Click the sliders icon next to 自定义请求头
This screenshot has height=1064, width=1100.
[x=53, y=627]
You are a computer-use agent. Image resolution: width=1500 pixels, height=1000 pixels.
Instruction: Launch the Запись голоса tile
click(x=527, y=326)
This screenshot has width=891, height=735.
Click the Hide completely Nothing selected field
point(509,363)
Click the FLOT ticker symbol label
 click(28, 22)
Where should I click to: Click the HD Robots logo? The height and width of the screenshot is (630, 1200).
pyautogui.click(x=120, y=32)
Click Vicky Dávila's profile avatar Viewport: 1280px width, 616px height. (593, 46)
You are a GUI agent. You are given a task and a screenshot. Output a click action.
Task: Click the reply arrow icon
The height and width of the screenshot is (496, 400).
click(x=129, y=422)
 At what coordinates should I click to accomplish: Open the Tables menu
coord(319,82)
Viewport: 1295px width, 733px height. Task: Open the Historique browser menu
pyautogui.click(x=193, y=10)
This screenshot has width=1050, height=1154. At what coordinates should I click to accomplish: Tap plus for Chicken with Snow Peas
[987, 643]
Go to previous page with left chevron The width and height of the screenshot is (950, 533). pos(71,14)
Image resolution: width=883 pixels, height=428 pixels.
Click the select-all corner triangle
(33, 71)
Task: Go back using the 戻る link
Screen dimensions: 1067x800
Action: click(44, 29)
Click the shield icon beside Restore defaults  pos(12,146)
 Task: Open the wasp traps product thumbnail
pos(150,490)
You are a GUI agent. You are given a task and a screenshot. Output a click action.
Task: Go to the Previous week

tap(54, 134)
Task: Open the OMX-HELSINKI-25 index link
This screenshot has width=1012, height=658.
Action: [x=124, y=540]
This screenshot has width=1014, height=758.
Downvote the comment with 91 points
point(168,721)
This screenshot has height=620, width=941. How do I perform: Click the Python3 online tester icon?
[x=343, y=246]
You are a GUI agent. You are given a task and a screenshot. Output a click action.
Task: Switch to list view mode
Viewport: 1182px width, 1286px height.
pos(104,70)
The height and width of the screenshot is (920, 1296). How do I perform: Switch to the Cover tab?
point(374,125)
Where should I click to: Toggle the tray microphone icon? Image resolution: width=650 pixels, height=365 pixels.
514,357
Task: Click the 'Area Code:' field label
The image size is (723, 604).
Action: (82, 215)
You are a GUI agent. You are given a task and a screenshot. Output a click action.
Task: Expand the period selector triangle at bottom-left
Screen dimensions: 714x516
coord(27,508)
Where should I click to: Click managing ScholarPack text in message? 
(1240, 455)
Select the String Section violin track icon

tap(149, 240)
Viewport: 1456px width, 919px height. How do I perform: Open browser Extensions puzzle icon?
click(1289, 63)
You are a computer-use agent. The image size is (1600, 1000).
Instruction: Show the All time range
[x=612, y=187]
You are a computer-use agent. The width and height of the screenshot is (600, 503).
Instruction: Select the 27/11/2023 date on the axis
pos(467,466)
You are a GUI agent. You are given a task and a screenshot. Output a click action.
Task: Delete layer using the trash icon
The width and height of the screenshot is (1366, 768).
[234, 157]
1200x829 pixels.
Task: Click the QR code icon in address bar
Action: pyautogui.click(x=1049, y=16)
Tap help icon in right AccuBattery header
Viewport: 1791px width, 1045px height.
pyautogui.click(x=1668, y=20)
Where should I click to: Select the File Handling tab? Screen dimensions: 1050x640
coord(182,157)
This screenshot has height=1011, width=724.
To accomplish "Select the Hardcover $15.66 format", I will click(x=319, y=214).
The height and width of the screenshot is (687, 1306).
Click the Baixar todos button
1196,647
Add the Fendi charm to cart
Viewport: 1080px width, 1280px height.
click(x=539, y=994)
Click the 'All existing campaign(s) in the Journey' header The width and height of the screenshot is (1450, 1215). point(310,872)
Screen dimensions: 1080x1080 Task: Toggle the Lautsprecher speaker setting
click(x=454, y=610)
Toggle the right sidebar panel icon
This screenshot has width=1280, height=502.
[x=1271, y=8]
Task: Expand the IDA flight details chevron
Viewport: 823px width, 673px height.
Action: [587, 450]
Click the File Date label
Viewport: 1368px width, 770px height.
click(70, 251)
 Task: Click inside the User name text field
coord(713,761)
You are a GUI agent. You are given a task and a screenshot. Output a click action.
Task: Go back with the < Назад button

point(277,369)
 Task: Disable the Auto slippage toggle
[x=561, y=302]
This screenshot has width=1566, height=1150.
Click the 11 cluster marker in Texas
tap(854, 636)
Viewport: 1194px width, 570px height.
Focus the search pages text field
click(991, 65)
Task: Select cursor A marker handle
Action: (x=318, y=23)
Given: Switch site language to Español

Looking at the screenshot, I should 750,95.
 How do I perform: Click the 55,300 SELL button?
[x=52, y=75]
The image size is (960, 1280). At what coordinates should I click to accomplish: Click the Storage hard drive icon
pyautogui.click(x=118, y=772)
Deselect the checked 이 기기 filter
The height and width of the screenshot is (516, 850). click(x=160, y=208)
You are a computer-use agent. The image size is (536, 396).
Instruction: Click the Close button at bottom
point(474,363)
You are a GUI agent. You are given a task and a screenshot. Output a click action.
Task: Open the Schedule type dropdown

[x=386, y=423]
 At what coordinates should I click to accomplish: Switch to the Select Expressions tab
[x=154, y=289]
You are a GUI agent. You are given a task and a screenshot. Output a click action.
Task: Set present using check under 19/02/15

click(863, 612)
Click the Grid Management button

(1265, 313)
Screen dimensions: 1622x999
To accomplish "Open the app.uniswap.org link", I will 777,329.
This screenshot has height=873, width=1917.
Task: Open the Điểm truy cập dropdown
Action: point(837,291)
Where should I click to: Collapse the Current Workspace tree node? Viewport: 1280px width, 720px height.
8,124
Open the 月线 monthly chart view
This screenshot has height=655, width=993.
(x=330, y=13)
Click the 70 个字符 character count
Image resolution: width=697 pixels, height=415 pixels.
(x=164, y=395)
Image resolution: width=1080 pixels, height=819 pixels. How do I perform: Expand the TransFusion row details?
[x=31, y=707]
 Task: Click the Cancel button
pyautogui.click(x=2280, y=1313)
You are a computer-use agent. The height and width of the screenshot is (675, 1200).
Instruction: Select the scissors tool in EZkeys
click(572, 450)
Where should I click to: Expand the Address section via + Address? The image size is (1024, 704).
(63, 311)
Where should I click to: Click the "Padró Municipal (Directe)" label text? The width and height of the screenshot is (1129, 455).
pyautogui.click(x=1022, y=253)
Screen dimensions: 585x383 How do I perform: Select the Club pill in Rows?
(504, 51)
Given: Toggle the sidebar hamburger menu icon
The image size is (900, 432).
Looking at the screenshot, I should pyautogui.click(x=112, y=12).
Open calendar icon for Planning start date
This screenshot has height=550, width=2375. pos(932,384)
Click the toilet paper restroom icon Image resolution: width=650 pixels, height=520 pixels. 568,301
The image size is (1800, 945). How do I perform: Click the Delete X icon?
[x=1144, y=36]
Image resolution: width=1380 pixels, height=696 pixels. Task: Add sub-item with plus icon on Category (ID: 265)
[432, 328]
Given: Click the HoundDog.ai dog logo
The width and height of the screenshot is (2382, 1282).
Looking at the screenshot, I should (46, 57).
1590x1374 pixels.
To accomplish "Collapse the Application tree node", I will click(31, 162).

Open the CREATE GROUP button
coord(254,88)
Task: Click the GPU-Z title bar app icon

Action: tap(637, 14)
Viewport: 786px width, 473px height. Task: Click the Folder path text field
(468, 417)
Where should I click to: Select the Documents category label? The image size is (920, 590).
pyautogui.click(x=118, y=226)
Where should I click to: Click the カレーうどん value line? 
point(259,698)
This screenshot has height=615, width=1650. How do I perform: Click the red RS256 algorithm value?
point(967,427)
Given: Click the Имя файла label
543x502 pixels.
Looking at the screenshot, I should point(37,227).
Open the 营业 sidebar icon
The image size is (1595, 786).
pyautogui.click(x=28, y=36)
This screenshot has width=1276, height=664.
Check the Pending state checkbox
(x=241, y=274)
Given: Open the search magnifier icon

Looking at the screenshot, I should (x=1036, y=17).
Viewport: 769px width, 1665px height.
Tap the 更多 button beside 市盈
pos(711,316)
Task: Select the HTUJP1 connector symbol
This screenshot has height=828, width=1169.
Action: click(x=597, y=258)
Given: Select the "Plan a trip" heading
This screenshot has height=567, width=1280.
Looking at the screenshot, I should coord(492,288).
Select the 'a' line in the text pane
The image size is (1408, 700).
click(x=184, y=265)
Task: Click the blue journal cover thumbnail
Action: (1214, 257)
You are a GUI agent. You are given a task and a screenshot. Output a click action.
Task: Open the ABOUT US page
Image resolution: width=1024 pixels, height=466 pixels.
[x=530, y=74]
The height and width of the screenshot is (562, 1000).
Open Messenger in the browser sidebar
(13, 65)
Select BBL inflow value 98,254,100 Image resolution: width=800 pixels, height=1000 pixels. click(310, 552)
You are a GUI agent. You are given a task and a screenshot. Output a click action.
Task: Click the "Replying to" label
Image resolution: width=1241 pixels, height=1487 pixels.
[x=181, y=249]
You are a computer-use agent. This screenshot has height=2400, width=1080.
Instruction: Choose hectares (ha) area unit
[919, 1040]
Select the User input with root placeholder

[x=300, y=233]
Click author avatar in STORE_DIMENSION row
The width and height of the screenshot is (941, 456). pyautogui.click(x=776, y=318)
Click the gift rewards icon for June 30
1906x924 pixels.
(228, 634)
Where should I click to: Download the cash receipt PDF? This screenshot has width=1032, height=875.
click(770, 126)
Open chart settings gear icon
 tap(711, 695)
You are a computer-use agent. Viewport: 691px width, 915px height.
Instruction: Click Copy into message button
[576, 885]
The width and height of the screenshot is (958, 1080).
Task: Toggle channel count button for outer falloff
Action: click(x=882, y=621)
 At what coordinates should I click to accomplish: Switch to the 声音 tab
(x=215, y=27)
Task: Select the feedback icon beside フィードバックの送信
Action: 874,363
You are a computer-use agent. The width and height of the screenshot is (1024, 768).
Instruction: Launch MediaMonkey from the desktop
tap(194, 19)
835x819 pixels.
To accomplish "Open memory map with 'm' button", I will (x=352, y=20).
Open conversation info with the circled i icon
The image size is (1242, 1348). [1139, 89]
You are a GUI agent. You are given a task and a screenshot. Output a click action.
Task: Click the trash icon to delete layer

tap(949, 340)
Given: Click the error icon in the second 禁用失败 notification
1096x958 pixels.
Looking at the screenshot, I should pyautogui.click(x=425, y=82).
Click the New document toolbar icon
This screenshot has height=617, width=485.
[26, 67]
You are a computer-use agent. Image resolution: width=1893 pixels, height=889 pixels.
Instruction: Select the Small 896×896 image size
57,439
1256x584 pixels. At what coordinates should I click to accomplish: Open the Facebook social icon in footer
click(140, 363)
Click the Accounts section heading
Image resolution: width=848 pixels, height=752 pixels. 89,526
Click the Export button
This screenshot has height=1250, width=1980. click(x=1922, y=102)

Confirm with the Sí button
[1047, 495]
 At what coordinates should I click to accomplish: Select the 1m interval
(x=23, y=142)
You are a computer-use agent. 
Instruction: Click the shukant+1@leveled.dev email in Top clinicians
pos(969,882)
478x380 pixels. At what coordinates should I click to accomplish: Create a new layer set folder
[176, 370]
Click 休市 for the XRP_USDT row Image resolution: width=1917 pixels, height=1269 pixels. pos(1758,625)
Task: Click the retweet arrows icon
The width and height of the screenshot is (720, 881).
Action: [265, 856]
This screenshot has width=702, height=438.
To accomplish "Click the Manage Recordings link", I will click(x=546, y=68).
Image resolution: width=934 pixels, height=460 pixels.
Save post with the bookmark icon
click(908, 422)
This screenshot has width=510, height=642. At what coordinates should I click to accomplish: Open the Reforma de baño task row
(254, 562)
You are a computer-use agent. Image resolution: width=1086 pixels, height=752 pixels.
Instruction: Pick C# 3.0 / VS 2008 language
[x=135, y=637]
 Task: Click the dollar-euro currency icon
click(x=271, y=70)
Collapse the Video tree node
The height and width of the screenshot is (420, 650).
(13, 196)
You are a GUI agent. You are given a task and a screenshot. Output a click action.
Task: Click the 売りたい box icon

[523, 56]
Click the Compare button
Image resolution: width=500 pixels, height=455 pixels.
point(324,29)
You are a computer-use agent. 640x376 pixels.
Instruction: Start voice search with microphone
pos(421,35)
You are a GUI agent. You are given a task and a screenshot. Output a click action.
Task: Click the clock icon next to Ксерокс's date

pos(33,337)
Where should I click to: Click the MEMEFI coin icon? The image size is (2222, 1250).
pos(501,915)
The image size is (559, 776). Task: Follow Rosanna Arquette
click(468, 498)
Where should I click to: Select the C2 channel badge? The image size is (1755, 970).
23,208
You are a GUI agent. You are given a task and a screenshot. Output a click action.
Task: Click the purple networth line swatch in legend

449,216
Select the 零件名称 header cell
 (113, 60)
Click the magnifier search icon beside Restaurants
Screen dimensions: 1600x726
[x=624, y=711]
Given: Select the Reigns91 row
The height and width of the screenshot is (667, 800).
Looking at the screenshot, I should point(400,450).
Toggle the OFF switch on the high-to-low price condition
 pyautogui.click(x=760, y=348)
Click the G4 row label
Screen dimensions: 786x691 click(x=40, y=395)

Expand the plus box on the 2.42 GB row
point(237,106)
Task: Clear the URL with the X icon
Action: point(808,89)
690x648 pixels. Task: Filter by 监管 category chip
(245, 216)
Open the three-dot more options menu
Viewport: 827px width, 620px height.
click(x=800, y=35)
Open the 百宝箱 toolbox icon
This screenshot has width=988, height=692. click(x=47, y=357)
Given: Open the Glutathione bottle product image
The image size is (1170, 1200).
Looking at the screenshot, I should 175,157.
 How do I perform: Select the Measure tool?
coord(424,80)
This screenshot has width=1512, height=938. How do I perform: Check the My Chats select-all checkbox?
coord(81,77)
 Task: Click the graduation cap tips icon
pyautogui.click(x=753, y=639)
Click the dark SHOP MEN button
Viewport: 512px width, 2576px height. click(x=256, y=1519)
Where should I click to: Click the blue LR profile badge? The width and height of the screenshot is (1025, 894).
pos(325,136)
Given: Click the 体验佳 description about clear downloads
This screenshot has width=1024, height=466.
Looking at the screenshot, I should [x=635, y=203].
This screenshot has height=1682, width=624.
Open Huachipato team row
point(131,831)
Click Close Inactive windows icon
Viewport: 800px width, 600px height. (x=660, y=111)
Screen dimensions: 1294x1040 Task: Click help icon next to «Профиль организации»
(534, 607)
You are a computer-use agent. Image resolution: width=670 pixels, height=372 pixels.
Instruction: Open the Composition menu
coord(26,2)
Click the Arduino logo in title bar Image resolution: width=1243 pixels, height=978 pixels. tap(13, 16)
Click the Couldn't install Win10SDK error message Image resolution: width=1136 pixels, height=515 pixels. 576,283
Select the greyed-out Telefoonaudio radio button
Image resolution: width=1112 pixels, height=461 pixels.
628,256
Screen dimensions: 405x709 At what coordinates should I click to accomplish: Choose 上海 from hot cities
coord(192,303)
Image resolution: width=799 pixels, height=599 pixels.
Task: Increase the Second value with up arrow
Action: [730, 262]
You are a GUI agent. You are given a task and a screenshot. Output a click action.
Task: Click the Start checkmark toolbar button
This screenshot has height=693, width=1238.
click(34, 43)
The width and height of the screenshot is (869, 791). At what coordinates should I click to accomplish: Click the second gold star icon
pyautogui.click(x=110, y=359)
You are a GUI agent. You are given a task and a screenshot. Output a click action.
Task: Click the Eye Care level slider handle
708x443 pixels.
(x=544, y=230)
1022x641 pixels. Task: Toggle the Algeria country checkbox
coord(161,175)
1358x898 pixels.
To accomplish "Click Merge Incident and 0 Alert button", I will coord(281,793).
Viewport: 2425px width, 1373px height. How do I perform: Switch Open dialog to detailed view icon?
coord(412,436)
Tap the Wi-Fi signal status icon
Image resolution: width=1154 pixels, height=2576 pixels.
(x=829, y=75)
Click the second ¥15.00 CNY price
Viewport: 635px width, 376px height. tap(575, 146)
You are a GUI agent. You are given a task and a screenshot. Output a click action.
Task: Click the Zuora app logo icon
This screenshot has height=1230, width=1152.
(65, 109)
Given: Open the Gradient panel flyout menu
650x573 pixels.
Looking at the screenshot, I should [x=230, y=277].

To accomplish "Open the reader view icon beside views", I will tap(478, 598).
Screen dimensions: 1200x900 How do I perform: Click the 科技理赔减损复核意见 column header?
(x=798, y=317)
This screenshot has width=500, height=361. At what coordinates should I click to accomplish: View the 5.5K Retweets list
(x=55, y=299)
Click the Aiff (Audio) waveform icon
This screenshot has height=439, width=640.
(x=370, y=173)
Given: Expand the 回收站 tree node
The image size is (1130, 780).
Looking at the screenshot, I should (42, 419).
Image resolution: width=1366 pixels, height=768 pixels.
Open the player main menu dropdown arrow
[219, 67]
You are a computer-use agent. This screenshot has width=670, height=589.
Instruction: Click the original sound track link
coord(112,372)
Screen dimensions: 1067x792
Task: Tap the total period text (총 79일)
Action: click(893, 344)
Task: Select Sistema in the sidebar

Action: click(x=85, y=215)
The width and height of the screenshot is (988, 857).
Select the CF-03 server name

(INSTRUCTIONS FOR THE TASK): When a line in the data contains "chevron", return it as written.

(EXERCISE RESULT):
Go to previous page with left chevron The width and height of the screenshot is (950, 533). pos(71,14)
Task: Expand the IDA flight details chevron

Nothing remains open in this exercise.